Nous n’avons d'autre choix que le dialogue entre deux idéologies spontanées, qui correspondent à des positions sociales différentes. À des points de vue dont, par chance, l’expérience quotidienne nous montre qu’ils ne sont pas incompatibles. Mais pour qu'il existe et qu'il soit productif, ce dialogue doit être considéré comme indépassable dans les deux camps. Je veux dire que chacun, dans son camp, doit admettre une fois pour toutes que l'autre camp existe et qu'il existera toujours. Qu'il ne s'agit pas de le vaincre mais de le contrebalancer. De négocier avec lui. Et d'une certaine façon, oui, de coopérer avec lui pour le bien du pays.

Je ne vois pas qu'aujourd'hui, en France, la droite ignore son autre, son ailleurs, ni qu'elle le méprise. Tandis qu'une partie de la gauche, celle qui parle le plus fort, oui.

Cela veut dire que la gauche jouera enfin son rôle quand elle renoncera à l'idée de révolution. Il semble que c'est ce qu'elle a réussi à faire dans beaucoup de pays. Pourquoi pas en France?

####################

§ **Énoncé du problème**:
Renvoyez le texte sur le dialogue entre la droite et la gauche dans son intégralité, sans y changer un seul mot. La liste constitue un document distinct, indépendant de ce texte.

§ **Données fournies**:
####################

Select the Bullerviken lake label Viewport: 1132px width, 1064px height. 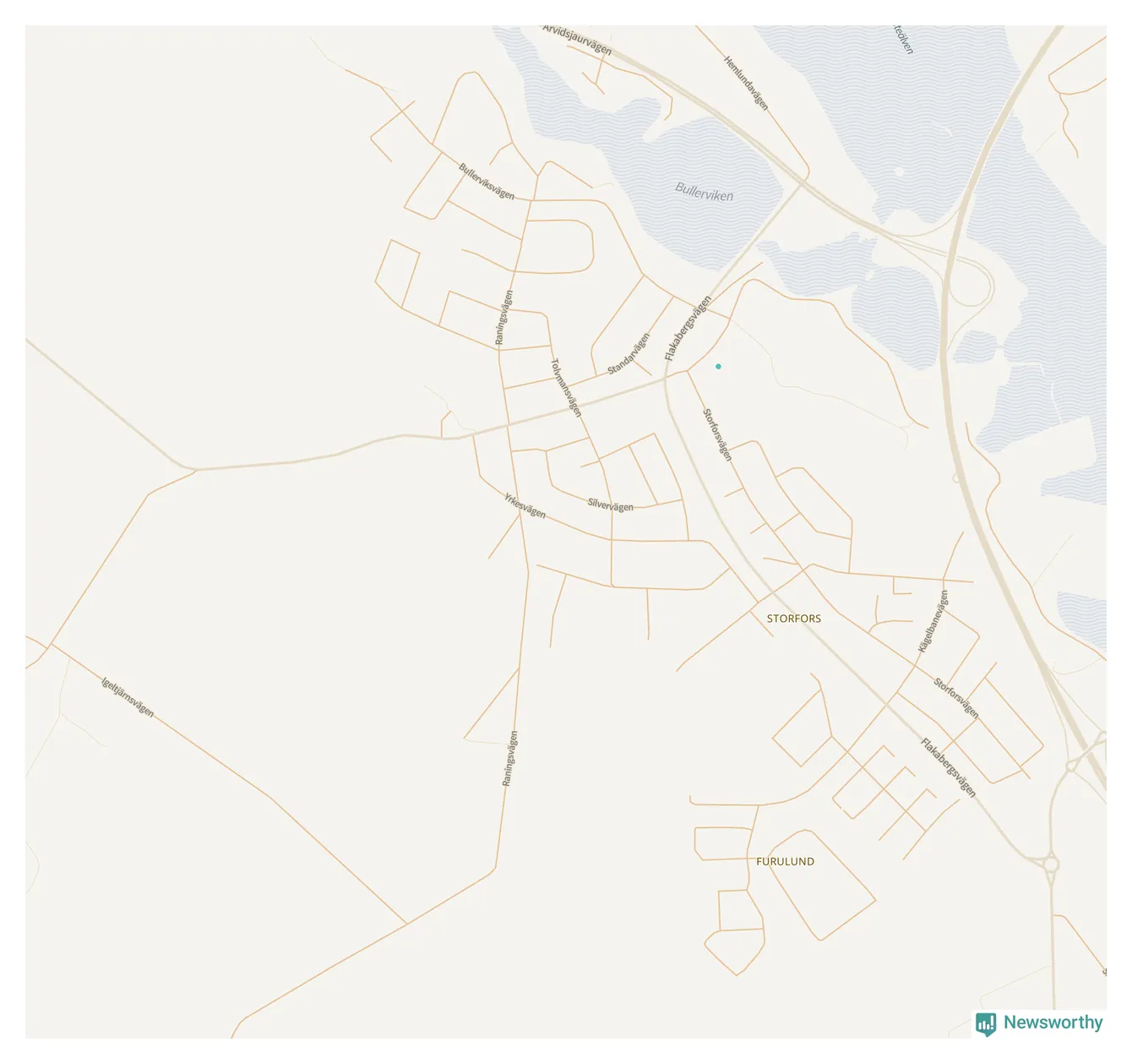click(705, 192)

####################

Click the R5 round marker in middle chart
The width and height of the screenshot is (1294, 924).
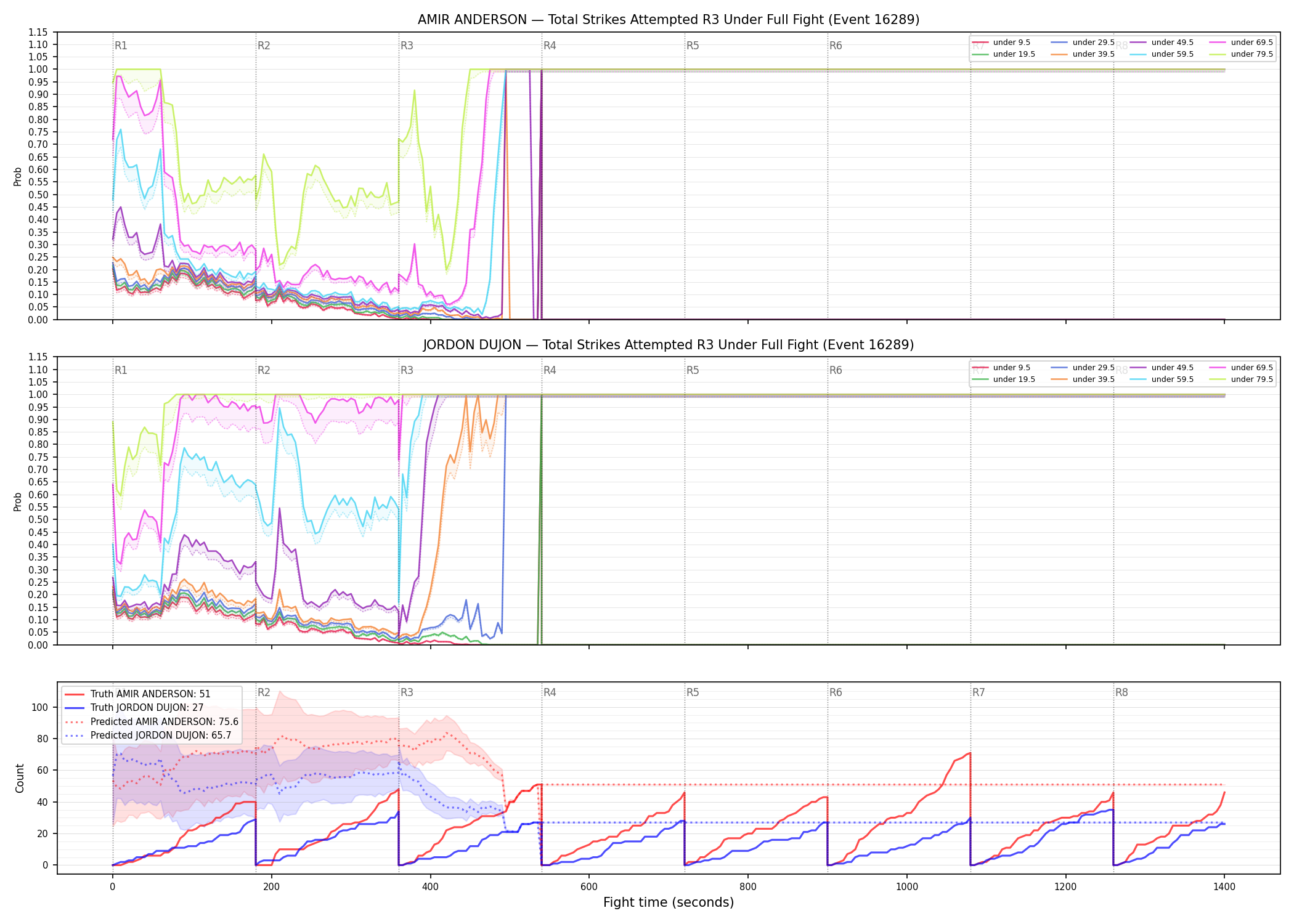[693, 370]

####################

§ **Exercice corrigé**:
Nous n’avons d'autre choix que le dialogue entre deux idéologies spontanées, qui correspondent à des positions sociales différentes. À des points de vue dont, par chance, l’expérience quotidienne nous montre qu’ils ne sont pas incompatibles. Mais pour qu'il existe et qu'il soit productif, ce dialogue doit être considéré comme indépassable dans les deux camps. Je veux dire que chacun, dans son camp, doit admettre une fois pour toutes que l'autre camp existe et qu'il existera toujours. Qu'il ne s'agit pas de le vaincre mais de le contrebalancer. De négocier avec lui. Et d'une certaine façon, oui, de coopérer avec lui pour le bien du pays.

Je ne vois pas qu'aujourd'hui, en France, la droite ignore son autre, son ailleurs, ni qu'elle le méprise. Tandis qu'une partie de la gauche, celle qui parle le plus fort, oui.

Cela veut dire que la gauche jouera enfin son rôle quand elle renoncera à l'idée de révolution. Il semble que c'est ce qu'elle a réussi à faire dans beaucoup de pays. Pourquoi pas en France?